### Yapılacak Alıştırmalar
[A] Seçilmiş metni iki cümleyle özetleyin.
[B] Seçilmiş metne göre menfaat odaklı sevgiler ne zamana kadar geçerlidir?
[C] Seçilmiş metinden, "SAMİMİ SEVGİ" sözlerinin geçtiği yerden başlayıp "her şeyi tüketir." sözlerinden sonra biten bölümü olduğu gibi alıntılayın.

### Seçilmiş Metin

-------------------------

Öngörü, önsezi; Allah’ın, zekâya bağlı olarak, insana bahşettiği en büyük nimettir. Bilgiye istinat eder mi? Elbette, öngörüde, önsezide, tecrübe, hamule büyük öneme sahiptir. Zira herhangi bir bilgiye, hamuleye, tecrübeye malik olmadan, öngörüde, önsezide bulunmak muhaldir. Bulunursanız ne olur? İşte orasını kestirmek kabil değildir. Misal; bir kişiyle irtibata geçtiniz, iletişim halindesiniz, ilişkiler kuruyorsunuz, ona güvenmek, onu dost olarak intihap etmek niyetindesiniz. Bunu gerçekleştirmek için, muayyen zaman içerisinde kafanızda oluşan karakter yapısının teşekkülünde rol oynayan hareketler, tavırlar, duruşlar sizin öngörünüzde, önsezinizde büyük etkiye sahiptirler. Öngörüden, önseziden yoksun olanların muhkem seçimler yapması, sağlıklı hamlelerde bulunması, ciddi kararlar alması, kalıcı dostlar bulması ve dostluklar kurması kabil-i mümkün değildir.

 

SAMİMİ SEVGİ

 

Menfaat odaklı sevgiler, muhabbetler, saygılar, menfaatler temin edildiği ya da menfaatlerin temin edilme ihtimali olduğu müddetçe geçerlidir ve içtenlikten, samimiyetten uzaktır. Bu tür sevgiler, saygılar, muhabbetler kurudur, riyakardır. Bedene dokunur geri döner, ruhta makes bulmaz. Bu tür sevgiler, saygılar, muhabbetler gövdeye yüktürler. Bu tür sevgileri, saygıları, muhabbetleri korumaya ve yaşatmaya çalışmak beyhudedir. Bu tür sevgiler, saygılar, muhabbetler her şeyi tüketir.

-------------------------

### Veri Kesiti
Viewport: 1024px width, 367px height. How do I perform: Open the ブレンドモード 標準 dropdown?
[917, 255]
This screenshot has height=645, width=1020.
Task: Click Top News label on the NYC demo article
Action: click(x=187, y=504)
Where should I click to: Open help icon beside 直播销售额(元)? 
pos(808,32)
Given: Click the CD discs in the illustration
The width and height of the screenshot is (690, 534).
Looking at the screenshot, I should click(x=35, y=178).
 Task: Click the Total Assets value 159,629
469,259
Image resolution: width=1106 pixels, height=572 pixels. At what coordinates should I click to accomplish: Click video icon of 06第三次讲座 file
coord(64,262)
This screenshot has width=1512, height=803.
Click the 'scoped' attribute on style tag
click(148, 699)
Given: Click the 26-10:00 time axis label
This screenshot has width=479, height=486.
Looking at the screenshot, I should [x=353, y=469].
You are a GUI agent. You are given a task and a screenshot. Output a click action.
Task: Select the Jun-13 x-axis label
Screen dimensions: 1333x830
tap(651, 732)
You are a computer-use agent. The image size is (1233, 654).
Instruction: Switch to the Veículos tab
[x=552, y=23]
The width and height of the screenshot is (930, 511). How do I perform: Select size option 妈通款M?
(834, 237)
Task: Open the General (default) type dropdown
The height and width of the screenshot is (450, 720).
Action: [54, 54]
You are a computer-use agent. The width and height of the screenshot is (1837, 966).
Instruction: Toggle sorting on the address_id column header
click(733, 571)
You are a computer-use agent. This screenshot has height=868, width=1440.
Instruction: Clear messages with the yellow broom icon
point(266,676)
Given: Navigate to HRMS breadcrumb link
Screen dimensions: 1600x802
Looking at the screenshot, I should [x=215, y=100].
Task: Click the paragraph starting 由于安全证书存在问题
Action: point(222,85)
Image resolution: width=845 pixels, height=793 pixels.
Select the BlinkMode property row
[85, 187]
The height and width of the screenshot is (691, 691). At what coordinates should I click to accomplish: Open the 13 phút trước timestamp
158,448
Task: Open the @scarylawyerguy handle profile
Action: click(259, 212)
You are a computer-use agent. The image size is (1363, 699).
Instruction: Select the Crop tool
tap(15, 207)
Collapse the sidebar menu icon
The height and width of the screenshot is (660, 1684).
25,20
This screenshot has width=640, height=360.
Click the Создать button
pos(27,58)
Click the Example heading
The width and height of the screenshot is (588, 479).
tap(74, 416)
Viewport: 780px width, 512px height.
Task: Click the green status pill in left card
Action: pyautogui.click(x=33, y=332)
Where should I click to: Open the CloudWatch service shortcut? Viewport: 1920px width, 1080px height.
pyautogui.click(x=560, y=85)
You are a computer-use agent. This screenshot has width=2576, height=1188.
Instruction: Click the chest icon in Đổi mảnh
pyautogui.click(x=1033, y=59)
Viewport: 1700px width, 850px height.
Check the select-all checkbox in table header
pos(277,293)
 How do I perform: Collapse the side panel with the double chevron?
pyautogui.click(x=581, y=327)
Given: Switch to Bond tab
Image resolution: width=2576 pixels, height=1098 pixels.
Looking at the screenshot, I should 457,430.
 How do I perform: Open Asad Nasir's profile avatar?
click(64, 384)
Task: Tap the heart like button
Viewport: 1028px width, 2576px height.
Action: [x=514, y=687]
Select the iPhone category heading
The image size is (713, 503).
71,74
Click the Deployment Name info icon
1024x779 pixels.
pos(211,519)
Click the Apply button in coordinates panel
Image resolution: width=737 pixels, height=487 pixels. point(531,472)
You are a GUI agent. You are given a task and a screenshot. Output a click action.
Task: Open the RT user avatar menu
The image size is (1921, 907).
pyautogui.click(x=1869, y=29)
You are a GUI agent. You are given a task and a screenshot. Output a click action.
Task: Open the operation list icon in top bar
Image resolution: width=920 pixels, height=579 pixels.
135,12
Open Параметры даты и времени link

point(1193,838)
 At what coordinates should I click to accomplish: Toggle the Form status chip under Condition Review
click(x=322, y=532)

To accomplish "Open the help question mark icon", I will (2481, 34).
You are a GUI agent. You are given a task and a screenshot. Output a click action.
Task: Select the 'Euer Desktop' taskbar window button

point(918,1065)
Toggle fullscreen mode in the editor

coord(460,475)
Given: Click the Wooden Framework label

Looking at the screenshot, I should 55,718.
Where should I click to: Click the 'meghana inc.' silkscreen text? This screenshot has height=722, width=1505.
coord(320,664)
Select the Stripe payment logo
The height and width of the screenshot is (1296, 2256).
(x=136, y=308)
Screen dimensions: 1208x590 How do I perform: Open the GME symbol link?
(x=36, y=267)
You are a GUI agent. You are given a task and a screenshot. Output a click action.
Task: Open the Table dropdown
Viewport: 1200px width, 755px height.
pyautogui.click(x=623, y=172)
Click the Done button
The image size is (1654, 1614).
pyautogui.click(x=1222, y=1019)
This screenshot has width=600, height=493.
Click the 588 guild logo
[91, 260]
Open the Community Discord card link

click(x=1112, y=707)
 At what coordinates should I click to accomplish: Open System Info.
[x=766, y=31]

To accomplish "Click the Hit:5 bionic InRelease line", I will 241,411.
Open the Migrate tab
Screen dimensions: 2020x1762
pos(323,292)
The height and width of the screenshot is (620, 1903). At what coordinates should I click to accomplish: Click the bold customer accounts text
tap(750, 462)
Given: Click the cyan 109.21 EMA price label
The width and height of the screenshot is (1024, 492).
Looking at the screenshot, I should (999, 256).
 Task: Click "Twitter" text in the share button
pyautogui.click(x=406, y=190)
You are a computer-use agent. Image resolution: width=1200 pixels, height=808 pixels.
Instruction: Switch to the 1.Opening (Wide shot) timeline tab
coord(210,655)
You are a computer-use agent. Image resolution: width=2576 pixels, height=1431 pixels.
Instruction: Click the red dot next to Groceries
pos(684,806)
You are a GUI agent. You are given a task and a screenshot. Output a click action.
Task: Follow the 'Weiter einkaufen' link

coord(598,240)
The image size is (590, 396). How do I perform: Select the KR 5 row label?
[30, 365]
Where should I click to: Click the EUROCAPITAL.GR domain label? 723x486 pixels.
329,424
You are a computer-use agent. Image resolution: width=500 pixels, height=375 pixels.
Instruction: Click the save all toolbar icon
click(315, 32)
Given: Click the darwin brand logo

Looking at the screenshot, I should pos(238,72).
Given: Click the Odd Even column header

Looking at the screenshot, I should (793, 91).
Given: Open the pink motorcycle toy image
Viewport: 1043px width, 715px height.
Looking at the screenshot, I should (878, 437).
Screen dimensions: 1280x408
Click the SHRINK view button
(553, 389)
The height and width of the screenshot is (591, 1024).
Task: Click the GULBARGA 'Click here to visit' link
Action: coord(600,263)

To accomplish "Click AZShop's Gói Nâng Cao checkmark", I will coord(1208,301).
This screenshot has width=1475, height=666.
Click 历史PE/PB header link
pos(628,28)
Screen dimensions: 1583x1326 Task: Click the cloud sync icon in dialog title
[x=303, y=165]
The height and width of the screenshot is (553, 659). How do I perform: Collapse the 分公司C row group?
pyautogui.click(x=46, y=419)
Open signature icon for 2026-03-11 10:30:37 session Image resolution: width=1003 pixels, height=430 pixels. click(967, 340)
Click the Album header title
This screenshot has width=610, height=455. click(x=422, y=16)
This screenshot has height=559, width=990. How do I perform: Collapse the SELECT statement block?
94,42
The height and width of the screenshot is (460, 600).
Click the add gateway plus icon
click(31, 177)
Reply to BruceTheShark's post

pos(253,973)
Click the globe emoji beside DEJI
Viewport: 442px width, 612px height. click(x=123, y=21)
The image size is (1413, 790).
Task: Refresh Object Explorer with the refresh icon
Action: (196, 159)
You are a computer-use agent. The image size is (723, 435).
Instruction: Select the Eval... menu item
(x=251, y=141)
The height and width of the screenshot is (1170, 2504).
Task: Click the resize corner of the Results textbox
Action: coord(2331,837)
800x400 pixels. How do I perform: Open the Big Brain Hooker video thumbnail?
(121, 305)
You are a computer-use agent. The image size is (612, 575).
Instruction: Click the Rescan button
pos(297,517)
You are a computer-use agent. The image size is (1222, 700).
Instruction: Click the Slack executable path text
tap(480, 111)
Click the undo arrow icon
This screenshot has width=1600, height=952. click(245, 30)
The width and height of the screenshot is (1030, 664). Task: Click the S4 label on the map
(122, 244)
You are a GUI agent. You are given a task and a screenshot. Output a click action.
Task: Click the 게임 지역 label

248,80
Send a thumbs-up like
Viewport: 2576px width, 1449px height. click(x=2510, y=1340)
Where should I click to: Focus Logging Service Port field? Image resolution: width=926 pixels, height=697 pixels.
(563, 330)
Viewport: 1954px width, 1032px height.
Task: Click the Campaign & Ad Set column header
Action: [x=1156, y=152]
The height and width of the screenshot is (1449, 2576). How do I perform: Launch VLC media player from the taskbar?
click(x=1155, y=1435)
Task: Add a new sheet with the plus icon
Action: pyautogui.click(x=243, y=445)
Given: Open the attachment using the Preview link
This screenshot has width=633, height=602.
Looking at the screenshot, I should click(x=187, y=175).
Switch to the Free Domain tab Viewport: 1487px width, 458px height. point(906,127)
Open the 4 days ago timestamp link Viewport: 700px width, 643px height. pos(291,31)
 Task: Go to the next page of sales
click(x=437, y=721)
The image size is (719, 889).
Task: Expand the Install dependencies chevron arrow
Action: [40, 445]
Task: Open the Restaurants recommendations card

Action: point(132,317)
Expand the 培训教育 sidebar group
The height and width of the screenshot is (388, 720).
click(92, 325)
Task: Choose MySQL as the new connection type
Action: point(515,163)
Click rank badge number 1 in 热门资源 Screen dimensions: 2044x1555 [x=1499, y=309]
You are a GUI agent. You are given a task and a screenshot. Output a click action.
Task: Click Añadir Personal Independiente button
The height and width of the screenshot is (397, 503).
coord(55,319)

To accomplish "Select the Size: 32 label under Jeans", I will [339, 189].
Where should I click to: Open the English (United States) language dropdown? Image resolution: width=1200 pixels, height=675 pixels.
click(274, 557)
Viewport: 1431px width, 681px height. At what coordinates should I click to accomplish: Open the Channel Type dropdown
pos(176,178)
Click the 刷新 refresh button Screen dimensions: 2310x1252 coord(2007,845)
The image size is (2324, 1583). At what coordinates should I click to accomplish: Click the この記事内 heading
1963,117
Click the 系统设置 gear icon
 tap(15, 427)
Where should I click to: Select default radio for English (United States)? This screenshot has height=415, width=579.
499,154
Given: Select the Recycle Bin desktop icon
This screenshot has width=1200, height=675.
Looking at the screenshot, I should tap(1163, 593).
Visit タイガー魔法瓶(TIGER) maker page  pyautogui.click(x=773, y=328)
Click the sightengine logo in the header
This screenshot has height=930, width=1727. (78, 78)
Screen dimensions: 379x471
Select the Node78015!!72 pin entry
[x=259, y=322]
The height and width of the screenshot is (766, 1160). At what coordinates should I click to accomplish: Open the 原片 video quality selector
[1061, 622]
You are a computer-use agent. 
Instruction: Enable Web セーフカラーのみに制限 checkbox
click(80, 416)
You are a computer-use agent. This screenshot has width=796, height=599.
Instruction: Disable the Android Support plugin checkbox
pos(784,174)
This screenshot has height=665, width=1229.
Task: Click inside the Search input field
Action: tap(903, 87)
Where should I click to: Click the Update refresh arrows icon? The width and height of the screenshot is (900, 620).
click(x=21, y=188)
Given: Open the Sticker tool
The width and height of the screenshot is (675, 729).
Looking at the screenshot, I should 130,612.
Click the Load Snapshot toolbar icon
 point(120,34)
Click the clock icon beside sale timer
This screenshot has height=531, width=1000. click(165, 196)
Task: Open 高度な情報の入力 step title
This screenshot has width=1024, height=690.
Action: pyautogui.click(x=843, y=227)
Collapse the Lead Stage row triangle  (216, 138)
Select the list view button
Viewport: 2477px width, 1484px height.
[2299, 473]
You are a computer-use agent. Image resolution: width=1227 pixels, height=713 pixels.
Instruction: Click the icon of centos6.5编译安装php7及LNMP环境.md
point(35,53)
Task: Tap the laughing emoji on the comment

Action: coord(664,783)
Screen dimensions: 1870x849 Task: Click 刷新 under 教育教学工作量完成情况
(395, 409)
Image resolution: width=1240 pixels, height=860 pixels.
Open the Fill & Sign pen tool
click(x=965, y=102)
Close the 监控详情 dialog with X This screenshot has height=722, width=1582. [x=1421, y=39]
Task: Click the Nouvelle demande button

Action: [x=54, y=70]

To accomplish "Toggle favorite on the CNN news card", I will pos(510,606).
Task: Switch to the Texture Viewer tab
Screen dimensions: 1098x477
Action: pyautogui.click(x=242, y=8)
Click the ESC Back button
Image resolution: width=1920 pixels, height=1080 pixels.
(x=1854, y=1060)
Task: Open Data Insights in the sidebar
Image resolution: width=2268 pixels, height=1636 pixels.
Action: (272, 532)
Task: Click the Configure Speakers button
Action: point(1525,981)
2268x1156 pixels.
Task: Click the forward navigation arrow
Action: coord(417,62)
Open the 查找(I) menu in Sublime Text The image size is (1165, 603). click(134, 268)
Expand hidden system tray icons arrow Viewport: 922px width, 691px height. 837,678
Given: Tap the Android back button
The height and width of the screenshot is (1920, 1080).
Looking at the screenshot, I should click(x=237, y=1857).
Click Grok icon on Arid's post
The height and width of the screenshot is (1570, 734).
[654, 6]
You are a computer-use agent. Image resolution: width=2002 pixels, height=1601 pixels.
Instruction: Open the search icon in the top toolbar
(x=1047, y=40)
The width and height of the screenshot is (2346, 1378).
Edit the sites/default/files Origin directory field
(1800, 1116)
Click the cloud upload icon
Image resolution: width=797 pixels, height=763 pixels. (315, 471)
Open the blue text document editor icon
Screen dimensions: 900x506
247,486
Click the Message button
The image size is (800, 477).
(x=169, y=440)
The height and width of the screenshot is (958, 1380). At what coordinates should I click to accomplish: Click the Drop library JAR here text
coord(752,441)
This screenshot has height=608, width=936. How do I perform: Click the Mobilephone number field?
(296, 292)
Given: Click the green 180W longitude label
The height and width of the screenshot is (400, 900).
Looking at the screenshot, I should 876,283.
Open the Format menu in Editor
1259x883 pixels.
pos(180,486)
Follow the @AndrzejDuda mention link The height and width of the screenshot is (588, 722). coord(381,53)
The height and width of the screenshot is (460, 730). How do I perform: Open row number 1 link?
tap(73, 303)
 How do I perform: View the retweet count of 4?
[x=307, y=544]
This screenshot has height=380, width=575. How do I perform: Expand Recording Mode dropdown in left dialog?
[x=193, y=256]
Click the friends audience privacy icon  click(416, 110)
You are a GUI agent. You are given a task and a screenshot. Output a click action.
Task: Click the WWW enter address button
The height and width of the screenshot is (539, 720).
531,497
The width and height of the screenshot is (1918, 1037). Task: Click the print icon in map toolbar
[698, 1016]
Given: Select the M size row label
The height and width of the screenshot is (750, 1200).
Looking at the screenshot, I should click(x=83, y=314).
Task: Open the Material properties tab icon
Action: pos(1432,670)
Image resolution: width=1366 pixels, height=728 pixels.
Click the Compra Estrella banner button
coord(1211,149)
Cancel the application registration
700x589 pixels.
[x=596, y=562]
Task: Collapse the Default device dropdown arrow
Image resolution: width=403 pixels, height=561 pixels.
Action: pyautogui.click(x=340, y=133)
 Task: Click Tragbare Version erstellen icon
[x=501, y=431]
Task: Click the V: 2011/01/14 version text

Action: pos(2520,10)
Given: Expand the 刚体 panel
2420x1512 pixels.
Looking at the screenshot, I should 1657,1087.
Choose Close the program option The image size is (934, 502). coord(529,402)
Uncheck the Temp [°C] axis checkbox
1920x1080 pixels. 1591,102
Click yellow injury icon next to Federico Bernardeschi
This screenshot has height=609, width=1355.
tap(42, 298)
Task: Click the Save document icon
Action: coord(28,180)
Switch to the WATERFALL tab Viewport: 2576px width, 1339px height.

-------------------------

### Alıştırma Cevapları
[A] Öngörü ve önsezi, Allah'ın insana bahşettiği en büyük nimettir ve bilgi, tecrübe olmadan mümkün değildir; bunlardan yoksun olanlar muhkem seçimler yapamaz, kalıcı dostluklar kuramaz. Menfaat odaklı sevgi ve saygılar ise yalnızca menfaat sürdükçe geçerlidir, samimiyetten uzaktır ve onları yaşatmaya çalışmak beyhudedir.

[B] Menfaatler temin edildiği ya da temin edilme ihtimali olduğu müddetçe geçerlidir.

[C]
SAMİMİ SEVGİ

 

Menfaat odaklı sevgiler, muhabbetler, saygılar, menfaatler temin edildiği ya da menfaatlerin temin edilme ihtimali olduğu müddetçe geçerlidir ve içtenlikten, samimiyetten uzaktır. Bu tür sevgiler, saygılar, muhabbetler kurudur, riyakardır. Bedene dokunur geri döner, ruhta makes bulmaz. Bu tür sevgiler, saygılar, muhabbetler gövdeye yüktürler. Bu tür sevgileri, saygıları, muhabbetleri korumaya ve yaşatmaya çalışmak beyhudedir. Bu tür sevgiler, saygılar, muhabbetler her şeyi tüketir.